### PROVIDED MATERIAL
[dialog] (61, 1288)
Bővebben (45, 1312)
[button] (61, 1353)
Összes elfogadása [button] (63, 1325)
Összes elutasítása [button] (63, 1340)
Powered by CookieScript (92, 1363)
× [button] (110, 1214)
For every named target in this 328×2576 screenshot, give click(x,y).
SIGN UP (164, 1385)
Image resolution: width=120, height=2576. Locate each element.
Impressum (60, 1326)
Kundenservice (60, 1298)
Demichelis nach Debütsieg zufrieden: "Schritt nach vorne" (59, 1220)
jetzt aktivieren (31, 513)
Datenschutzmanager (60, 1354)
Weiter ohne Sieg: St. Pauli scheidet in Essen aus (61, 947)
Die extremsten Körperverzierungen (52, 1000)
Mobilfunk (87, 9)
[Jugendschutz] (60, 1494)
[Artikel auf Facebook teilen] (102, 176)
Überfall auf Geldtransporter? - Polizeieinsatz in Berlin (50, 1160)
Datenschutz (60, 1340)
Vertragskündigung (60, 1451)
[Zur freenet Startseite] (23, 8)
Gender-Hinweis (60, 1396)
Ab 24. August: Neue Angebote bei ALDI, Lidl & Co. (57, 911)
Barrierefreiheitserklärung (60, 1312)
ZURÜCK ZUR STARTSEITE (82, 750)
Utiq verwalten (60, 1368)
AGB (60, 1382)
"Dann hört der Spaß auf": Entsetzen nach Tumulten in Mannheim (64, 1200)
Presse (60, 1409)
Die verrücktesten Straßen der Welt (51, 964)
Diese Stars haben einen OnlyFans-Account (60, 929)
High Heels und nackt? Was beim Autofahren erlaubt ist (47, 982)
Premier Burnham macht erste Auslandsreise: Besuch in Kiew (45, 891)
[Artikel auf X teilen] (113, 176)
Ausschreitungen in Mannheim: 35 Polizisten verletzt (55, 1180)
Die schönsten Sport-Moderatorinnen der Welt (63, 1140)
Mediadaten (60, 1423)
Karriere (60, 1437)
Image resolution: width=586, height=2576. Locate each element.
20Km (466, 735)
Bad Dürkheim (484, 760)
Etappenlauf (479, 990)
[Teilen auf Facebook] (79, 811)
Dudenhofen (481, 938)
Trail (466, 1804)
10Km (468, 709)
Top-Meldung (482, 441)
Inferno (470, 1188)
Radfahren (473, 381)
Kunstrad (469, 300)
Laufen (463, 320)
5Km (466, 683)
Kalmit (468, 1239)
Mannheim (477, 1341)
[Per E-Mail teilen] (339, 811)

### DESCRIPTION OF THE TASK
The complete material above is to be retyped word for word.

### EXPECTED ANSWER
[dialog] (61, 1288)
Bővebben (45, 1312)
[button] (61, 1353)
Összes elfogadása [button] (63, 1325)
Összes elutasítása [button] (63, 1340)
Powered by CookieScript (92, 1363)
× [button] (110, 1214)
For every named target in this 328×2576 screenshot, give click(x,y).
SIGN UP (164, 1385)
Image resolution: width=120, height=2576. Locate each element.
Impressum (60, 1326)
Kundenservice (60, 1298)
Demichelis nach Debütsieg zufrieden: "Schritt nach vorne" (59, 1220)
jetzt aktivieren (31, 513)
Datenschutzmanager (60, 1354)
Weiter ohne Sieg: St. Pauli scheidet in Essen aus (61, 947)
Die extremsten Körperverzierungen (52, 1000)
Mobilfunk (87, 9)
[Jugendschutz] (60, 1494)
[Artikel auf Facebook teilen] (102, 176)
Überfall auf Geldtransporter? - Polizeieinsatz in Berlin (50, 1160)
Datenschutz (60, 1340)
Vertragskündigung (60, 1451)
[Zur freenet Startseite] (23, 8)
Gender-Hinweis (60, 1396)
Ab 24. August: Neue Angebote bei ALDI, Lidl & Co. (57, 911)
Barrierefreiheitserklärung (60, 1312)
ZURÜCK ZUR STARTSEITE (82, 750)
Utiq verwalten (60, 1368)
AGB (60, 1382)
"Dann hört der Spaß auf": Entsetzen nach Tumulten in Mannheim (64, 1200)
Presse (60, 1409)
Die verrücktesten Straßen der Welt (51, 964)
Diese Stars haben einen OnlyFans-Account (60, 929)
High Heels und nackt? Was beim Autofahren erlaubt ist (47, 982)
Premier Burnham macht erste Auslandsreise: Besuch in Kiew (45, 891)
[Artikel auf X teilen] (113, 176)
Ausschreitungen in Mannheim: 35 Polizisten verletzt (55, 1180)
Die schönsten Sport-Moderatorinnen der Welt (63, 1140)
Mediadaten (60, 1423)
Karriere (60, 1437)
Image resolution: width=586, height=2576. Locate each element.
20Km (466, 735)
Bad Dürkheim (484, 760)
Etappenlauf (479, 990)
[Teilen auf Facebook] (79, 811)
Dudenhofen (481, 938)
Trail (466, 1804)
10Km (468, 709)
Top-Meldung (482, 441)
Inferno (470, 1188)
Radfahren (473, 381)
Kunstrad (469, 300)
Laufen (463, 320)
5Km (466, 683)
Kalmit (468, 1239)
Mannheim (477, 1341)
[Per E-Mail teilen] (339, 811)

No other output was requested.